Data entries
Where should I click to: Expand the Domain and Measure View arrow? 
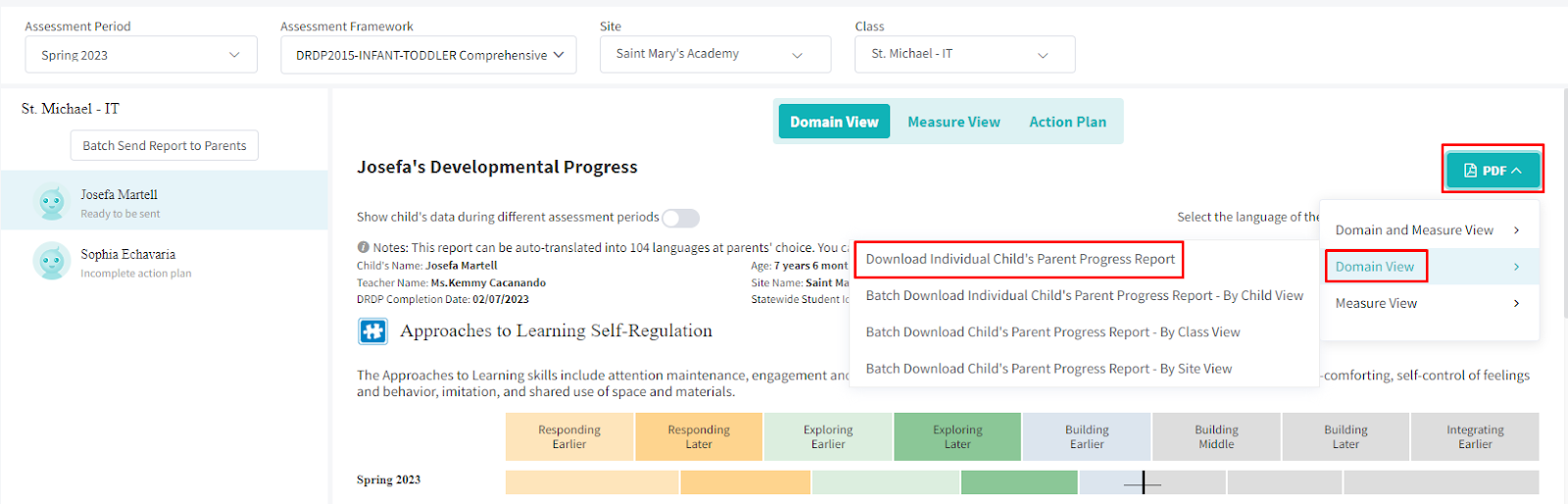[x=1516, y=230]

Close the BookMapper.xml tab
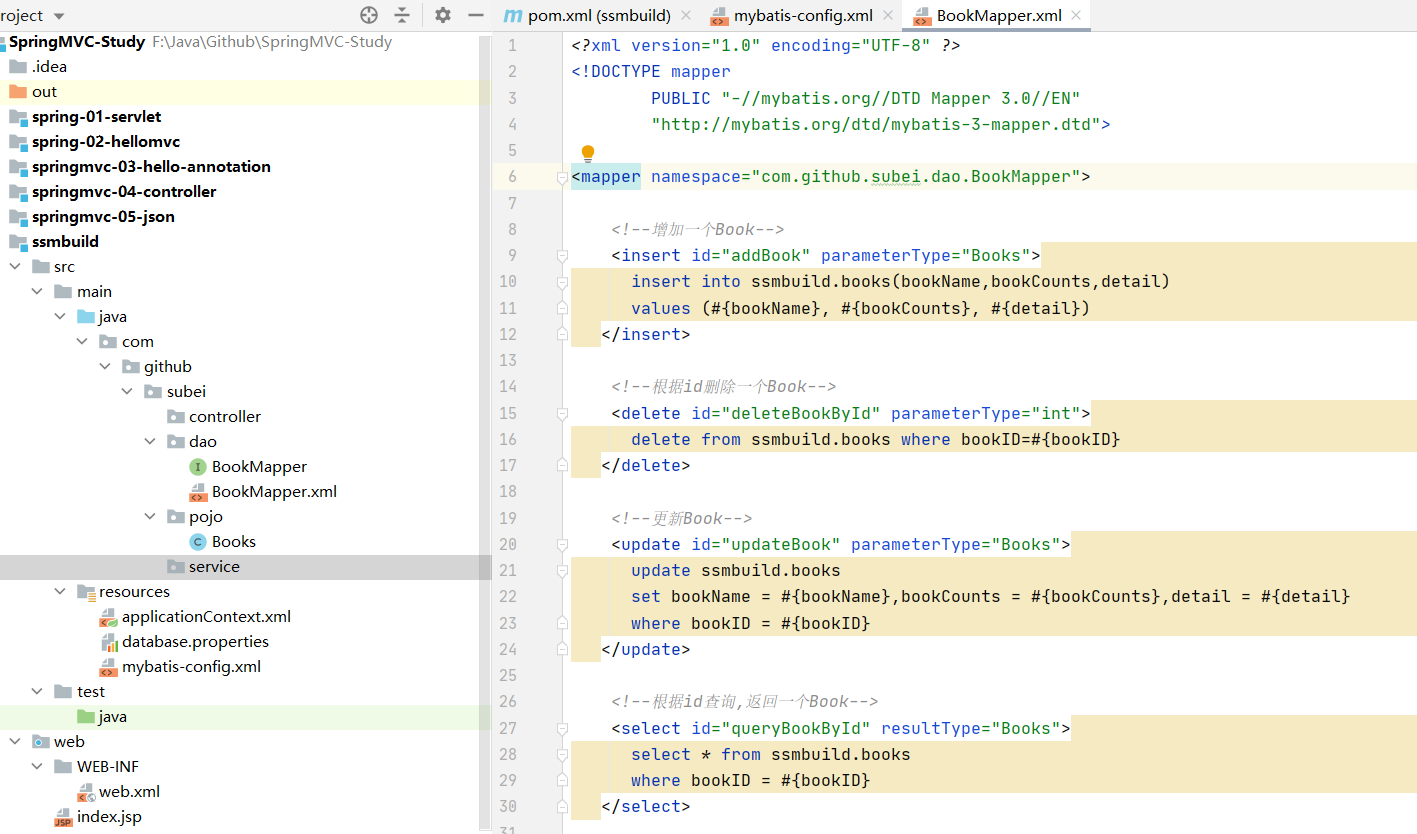tap(1076, 16)
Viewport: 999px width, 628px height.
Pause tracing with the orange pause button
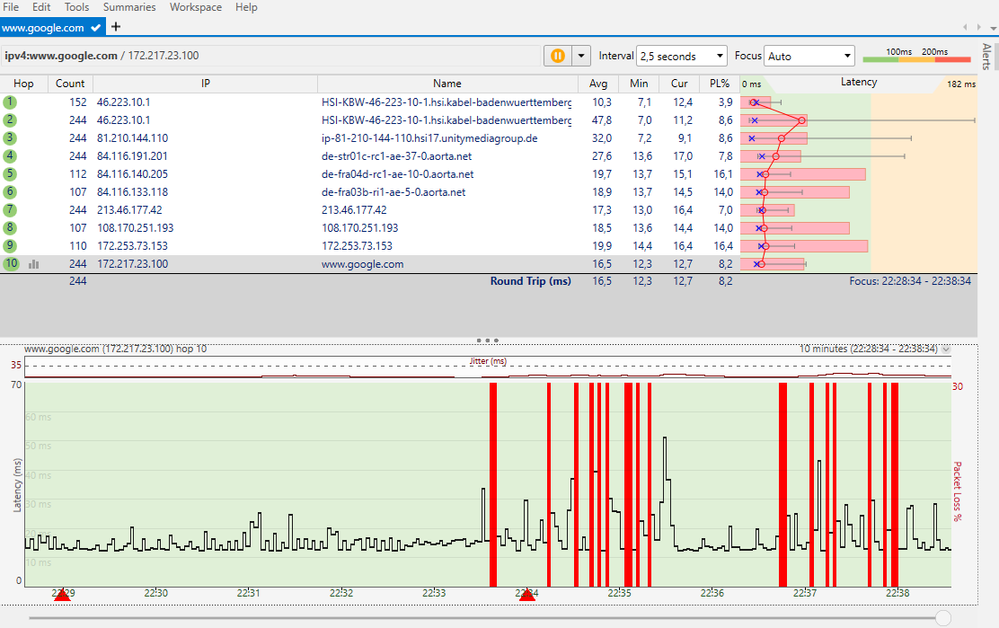pos(557,56)
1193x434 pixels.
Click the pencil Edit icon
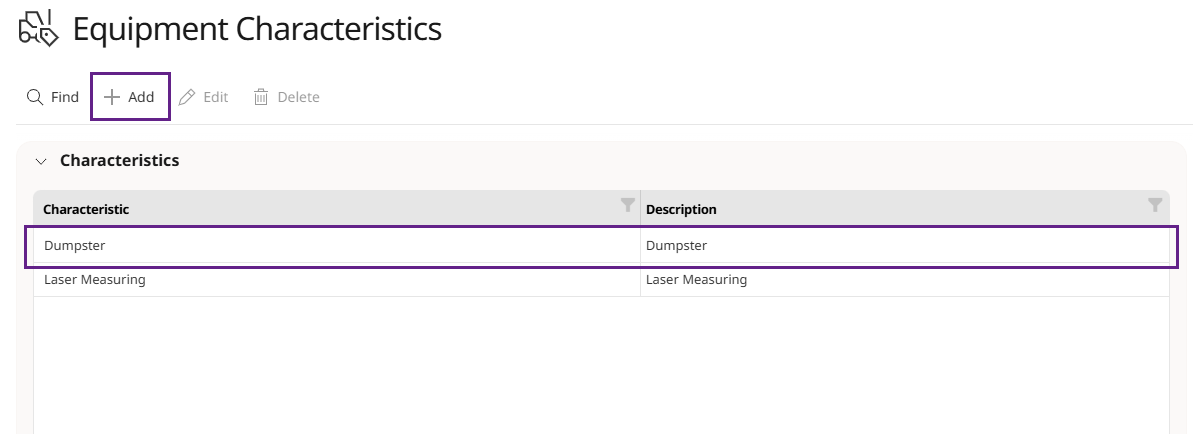pyautogui.click(x=187, y=97)
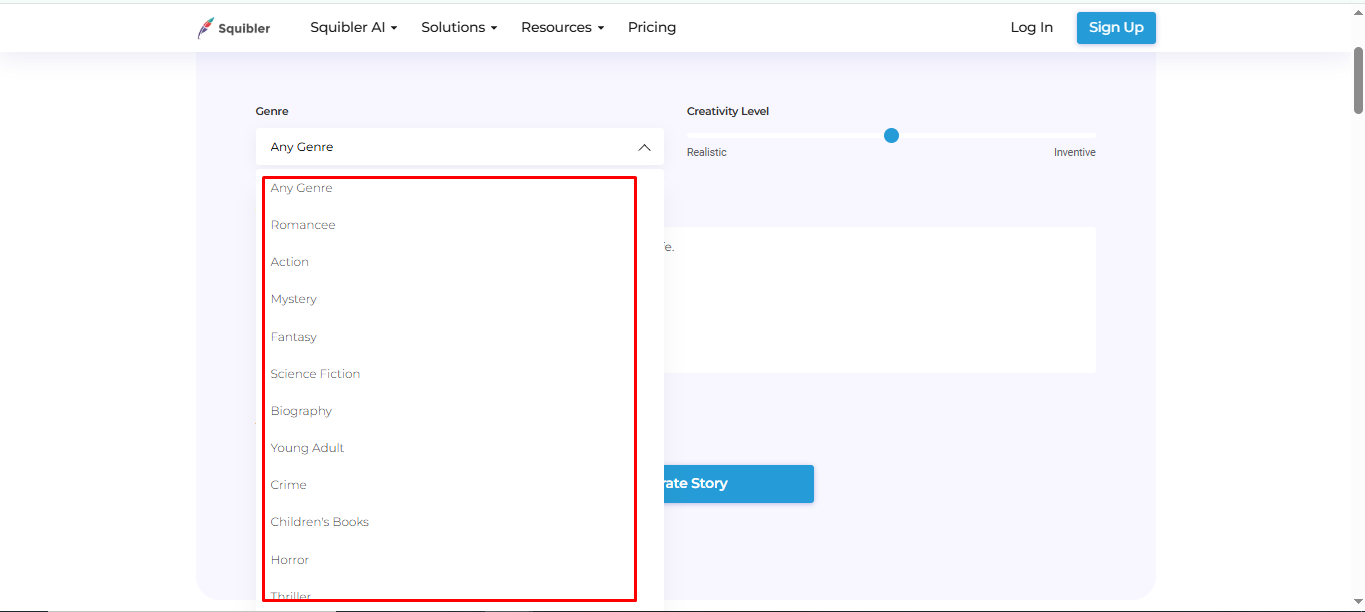Expand the Resources menu
This screenshot has height=612, width=1365.
tap(556, 27)
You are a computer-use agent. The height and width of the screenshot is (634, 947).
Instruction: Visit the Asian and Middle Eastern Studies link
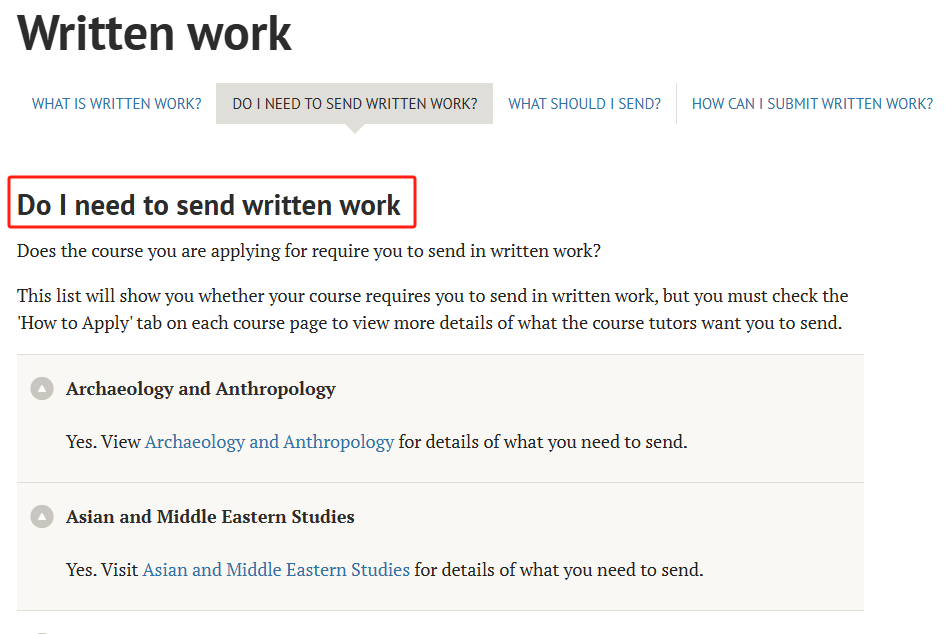pos(276,570)
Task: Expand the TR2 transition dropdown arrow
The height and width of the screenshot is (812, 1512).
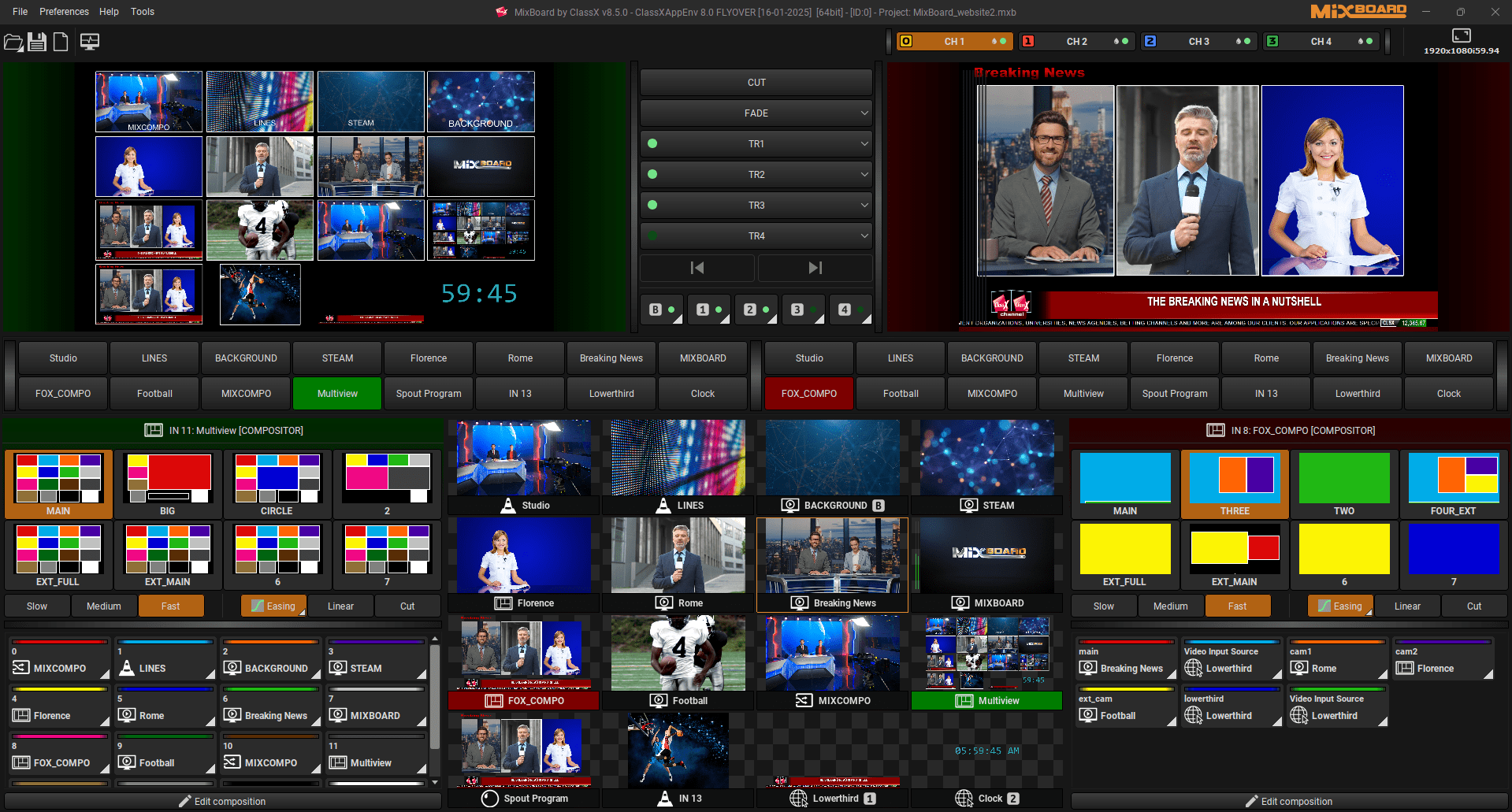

- _Work required_
What the reply must contain is an exact transcription of the data above and none of its pictures.

- _Solved problem_
Where should I click to: Expand the Domain and Measure View arrow? 
[x=1516, y=230]

Close the BookMapper.xml tab
tap(1076, 16)
Viewport: 999px width, 628px height.
Pause tracing with the orange pause button
pos(557,56)
1193x434 pixels.
Click the pencil Edit icon
pyautogui.click(x=187, y=97)
Expand the Resources menu
This screenshot has height=612, width=1365.
tap(556, 27)
You are a computer-use agent. The height and width of the screenshot is (634, 947).
Instruction: Visit the Asian and Middle Eastern Studies link
pos(276,570)
Task: Expand the TR2 transition dropdown arrow
The height and width of the screenshot is (812, 1512).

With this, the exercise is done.